__TASK BRIEF__:
Check each line of the entries below for the word "screenshot", then report how many have it, with no other words.

__MATERIAL FOR THIS EXERCISE__:
Segment Open

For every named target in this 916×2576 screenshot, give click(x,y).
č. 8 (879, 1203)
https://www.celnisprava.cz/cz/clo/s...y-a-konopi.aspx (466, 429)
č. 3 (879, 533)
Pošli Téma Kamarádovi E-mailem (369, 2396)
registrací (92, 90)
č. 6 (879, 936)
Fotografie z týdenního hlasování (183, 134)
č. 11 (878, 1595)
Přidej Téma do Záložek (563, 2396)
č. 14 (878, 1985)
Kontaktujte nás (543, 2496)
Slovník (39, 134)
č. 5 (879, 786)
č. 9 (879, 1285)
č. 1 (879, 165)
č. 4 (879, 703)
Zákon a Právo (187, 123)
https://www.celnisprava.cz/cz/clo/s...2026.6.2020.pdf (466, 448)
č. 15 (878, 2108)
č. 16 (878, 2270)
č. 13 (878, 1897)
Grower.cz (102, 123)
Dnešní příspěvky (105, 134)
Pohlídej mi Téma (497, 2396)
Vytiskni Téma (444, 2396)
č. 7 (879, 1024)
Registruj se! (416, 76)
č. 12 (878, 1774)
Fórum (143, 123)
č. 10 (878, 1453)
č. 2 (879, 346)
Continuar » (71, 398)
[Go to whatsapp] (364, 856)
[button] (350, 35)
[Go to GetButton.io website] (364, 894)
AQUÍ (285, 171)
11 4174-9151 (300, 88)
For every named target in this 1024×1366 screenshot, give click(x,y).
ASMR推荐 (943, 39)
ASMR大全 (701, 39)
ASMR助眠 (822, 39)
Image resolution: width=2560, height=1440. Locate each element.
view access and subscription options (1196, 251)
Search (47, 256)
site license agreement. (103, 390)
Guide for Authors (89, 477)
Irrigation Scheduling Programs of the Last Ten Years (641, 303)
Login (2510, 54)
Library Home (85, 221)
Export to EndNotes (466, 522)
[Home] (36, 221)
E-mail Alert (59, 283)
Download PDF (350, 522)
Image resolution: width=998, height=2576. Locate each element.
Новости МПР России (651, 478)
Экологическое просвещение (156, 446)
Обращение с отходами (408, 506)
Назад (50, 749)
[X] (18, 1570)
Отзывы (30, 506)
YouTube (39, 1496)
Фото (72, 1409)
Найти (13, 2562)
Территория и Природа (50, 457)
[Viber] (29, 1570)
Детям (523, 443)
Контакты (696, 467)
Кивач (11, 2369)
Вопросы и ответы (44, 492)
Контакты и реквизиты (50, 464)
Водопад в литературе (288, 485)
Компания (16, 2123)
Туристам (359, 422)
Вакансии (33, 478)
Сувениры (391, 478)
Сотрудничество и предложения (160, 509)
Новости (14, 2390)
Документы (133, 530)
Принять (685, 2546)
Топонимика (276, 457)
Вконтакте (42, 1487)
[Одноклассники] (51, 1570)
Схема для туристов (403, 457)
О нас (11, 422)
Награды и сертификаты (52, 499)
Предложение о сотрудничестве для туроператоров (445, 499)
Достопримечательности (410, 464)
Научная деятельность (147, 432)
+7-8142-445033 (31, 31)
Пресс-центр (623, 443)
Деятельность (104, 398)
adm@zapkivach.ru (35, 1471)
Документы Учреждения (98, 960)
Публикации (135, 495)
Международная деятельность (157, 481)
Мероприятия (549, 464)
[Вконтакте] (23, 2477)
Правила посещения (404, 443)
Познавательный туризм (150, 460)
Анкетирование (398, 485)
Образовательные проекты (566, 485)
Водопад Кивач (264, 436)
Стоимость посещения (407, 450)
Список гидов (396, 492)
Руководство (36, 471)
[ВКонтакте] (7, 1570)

Segment Closed

__SOLUTION TO THIS PROBLEM__:
2